Phoenix Audio is pleased to announce the N90-DRC/500 compressor also known as the David Rees Compressor. This is an API 500 series format compressor & gate which will complete the Phoenix Audio 500 series line up and will sit alongside the very popular DRS1R/500 mic pre amp and the new DRS-EQ/500 4 band EQ.
The unit has a real vintage feel about it, utilizing some vintage parts and creates a very musical and powerful sonic result. Great on drums, this comp really thickens and makes them sound punchy. These same characteristics make it equally good on vocals or instruments. With two units stereo linked, they could be used across the mix.
This compressor was originally designed by David Rees around 20 years ago (original Neve designer - 2254 etc ) but was never released. Shaun Leveque (Phoenix lead designer) and David Rees worked hard to port this across for the increasingly popular API 'lunchbox' series. This product is a testament to David Rees's long career as an acclaimed audio designer, a career in which he has designed for various companies such as Cadac, Tweed Audio, Shep Associates, to name just a few, as well as being heavily involved in Cathedral audio sound system designs such as the system installed in Winchester cathedral. David was also the Technical manager at the revered Rupert Neve company in the 1960’s and 70’s where he was solely responsible for the legendary Neve 2254 & 2253 compressor which are still used and celebrated to this day, as well as having considerable input into many other well known products.

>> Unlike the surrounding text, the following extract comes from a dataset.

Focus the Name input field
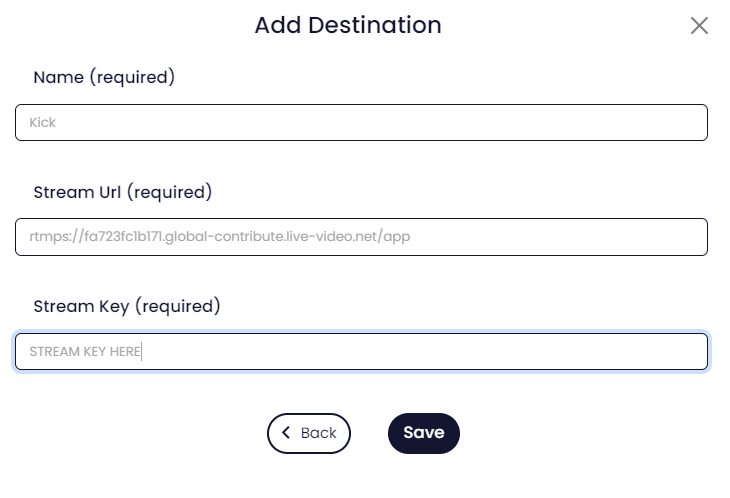The image size is (730, 498). [x=361, y=123]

The Phoenix N90-DRC/500 compressor/gate is designed around a VCA control with Class A discrete input and Class A transformer balanced output. The N90-DRC/500 is intended to be driven ‘by ear'. There are no optimum settings that would cover all situations. It is intended to be very musical and smooth and has quite a wide ranging effect. Musically the progressive curves are very kind - there is no sudden change on passing the threshold and audio processing is virtually "seamless". Technically the progressive curves are achieved using linear detection combined with logarithmic attenuation inside a closed control loop. "Limiter sound" is still provided by the higher ratios and there is a choice of attack times. The gate is more conventional but it's release time is composite with a hold time followed by a fade time. This makes the gate very versatile in that as well as basic noise reduction it can also provide quite subtle changes to ambience or background.